Funniest shit happened at the grocery store. This kid kept asking his mom for candy over and over and she told him 'daddy said no' and he screamed 'he isn't my dad' so loud everyone in the store was silent it was awesome.
I don't know where I am but there are firefighters
they arrested me when i was peaking, i'm pretty sure they were specifically looking for me but i was too busy rolling around, loving the grass to notice the police car..
I told them I got hit by a car again and now im pretty sure they think im being abused but there was no way in hell the truth was going to fly. Employed people aren't supposed to break their faces in piggy back ride accidents.
Hey can we break in your window? We need to borrow the dog.
Well am going to a strip club before sun down, I dont think anything good can come from that.
She sprained her ankle last night trying to flash me.
Btw. Being a stripper for a week without anyone knowing to pay off my school loan is no longer in my agenda.
The site I use to study flash cards keeps showing ads for truck companies hiring drivers.

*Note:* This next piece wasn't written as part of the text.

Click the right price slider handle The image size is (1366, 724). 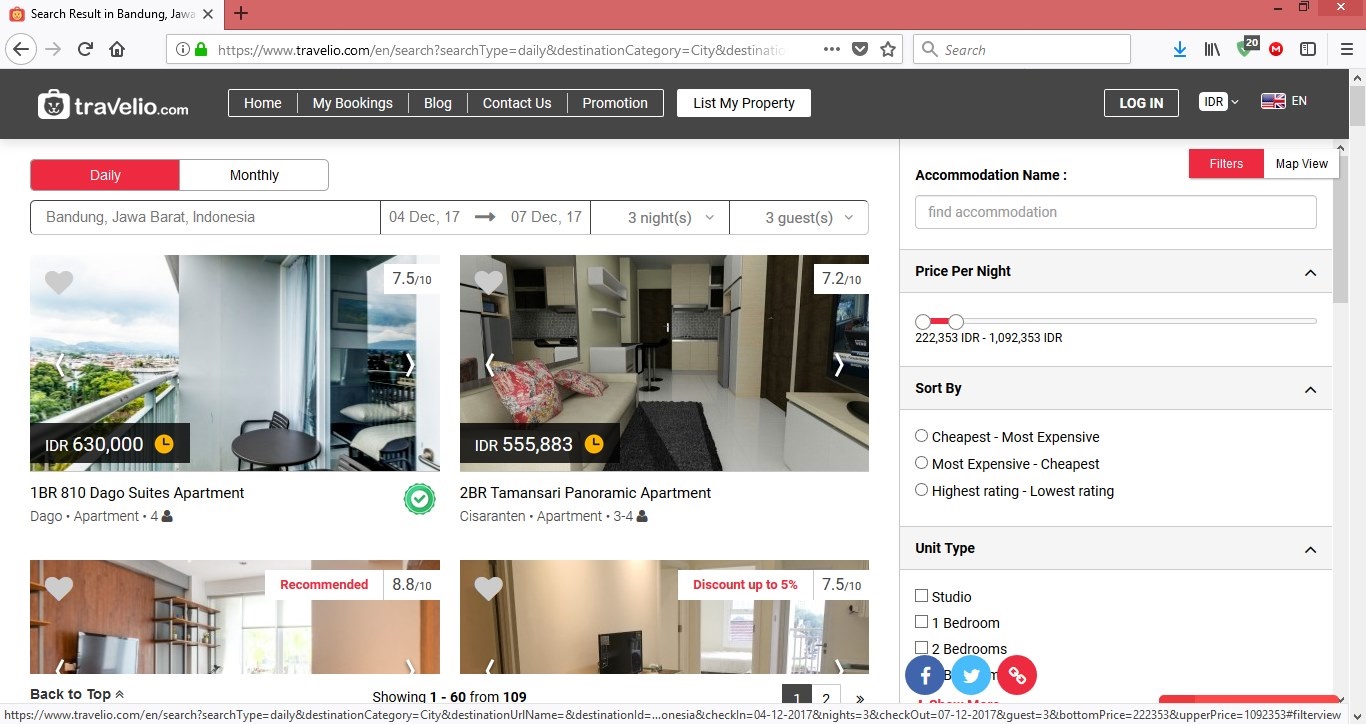tap(956, 321)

It's like the site is saying "hey, we all know there's no hope for you, just give up and Become a truck driver."
If you're mature enough to fuck him you're mature enough to tell him you don't want a relationship come on
It's very rude to dive mouth-first into someone's crotch without knowing if their wife is cool with it.
Why is there a wet sock in my garbage? Why did I chug so much red wine? Why was someone signing into my iCloud account at 4 am in China? Why do I do self-destructive reckless things? So many questions.
I'm really sorry I bit your mom last night, it was completely uncalled for.
He went down on me while I was on the phone with my grandma.
Just saw the pics from the bachelor party. When the hell did we go to southie. And why was there a chicken in the limo..? You guys really are my best friends.